▶ _Required action_
Restrict the output to the lines below starting at the one that contains "Click Borussia Dortmund's red L form badge" and ending at the one that contains "Task: Click the '30-Day", and restate them word for word, both ends included.

Stored data

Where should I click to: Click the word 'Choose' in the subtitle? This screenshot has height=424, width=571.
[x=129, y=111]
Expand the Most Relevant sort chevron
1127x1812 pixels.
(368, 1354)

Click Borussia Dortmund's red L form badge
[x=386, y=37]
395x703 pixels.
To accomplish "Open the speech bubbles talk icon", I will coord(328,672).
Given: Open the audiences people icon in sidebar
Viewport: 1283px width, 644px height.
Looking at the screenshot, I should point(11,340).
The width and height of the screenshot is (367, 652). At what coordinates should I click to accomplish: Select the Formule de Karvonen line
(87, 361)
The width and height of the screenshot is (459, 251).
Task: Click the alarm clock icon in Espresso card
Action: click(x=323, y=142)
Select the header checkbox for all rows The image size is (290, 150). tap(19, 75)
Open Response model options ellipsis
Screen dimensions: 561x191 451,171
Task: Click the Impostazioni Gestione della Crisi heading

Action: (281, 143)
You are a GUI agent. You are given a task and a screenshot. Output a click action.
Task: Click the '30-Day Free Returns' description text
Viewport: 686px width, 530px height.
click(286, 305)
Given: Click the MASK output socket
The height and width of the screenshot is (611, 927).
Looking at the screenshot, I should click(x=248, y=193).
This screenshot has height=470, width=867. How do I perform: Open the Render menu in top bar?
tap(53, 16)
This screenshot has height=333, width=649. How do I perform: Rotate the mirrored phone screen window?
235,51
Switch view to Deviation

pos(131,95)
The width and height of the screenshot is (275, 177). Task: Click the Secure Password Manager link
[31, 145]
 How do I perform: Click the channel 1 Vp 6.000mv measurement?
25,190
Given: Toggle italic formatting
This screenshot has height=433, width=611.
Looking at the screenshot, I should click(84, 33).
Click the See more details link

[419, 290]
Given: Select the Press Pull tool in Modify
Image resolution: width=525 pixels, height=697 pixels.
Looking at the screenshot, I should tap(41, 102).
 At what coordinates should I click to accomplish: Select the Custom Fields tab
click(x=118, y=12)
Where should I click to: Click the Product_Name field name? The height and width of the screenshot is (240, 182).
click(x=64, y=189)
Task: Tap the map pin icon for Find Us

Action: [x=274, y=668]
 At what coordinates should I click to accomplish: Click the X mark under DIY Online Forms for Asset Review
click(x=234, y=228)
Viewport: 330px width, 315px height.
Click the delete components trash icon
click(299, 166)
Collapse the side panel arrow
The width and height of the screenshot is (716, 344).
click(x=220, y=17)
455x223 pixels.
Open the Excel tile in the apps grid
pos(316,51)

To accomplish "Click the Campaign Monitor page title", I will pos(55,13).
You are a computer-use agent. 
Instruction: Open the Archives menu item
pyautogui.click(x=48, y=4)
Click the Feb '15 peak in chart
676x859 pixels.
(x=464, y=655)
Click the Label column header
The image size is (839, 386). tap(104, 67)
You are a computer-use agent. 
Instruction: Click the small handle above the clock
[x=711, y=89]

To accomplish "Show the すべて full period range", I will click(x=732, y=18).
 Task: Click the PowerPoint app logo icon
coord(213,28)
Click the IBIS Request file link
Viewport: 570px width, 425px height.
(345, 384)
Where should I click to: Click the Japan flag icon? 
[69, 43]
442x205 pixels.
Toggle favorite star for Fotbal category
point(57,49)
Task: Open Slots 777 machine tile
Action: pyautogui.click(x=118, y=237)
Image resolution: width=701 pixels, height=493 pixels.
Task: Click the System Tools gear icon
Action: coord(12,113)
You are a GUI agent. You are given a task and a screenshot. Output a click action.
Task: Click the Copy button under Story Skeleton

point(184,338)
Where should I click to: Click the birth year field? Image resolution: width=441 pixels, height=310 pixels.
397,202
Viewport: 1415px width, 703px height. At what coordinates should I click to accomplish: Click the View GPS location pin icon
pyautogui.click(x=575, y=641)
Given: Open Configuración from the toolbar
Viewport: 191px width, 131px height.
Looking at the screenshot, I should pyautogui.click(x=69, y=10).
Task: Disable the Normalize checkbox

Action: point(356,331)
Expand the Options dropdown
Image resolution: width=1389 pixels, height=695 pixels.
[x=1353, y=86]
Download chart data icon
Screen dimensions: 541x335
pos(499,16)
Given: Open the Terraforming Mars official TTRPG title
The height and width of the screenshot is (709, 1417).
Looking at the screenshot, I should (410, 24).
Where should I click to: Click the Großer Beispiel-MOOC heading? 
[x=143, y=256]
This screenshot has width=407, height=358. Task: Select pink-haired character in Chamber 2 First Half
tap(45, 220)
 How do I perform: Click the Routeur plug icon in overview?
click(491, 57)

▶ _Response below_
Click Borussia Dortmund's red L form badge
[x=386, y=37]
395x703 pixels.
To accomplish "Open the speech bubbles talk icon", I will coord(328,672).
Given: Open the audiences people icon in sidebar
Viewport: 1283px width, 644px height.
Looking at the screenshot, I should point(11,340).
The width and height of the screenshot is (367, 652). At what coordinates should I click to accomplish: Select the Formule de Karvonen line
(87, 361)
The width and height of the screenshot is (459, 251).
Task: Click the alarm clock icon in Espresso card
Action: click(x=323, y=142)
Select the header checkbox for all rows The image size is (290, 150). tap(19, 75)
Open Response model options ellipsis
Screen dimensions: 561x191 451,171
Task: Click the Impostazioni Gestione della Crisi heading

Action: (281, 143)
You are a GUI agent. You are given a task and a screenshot. Output a click action.
Task: Click the '30-Day Free Returns' description text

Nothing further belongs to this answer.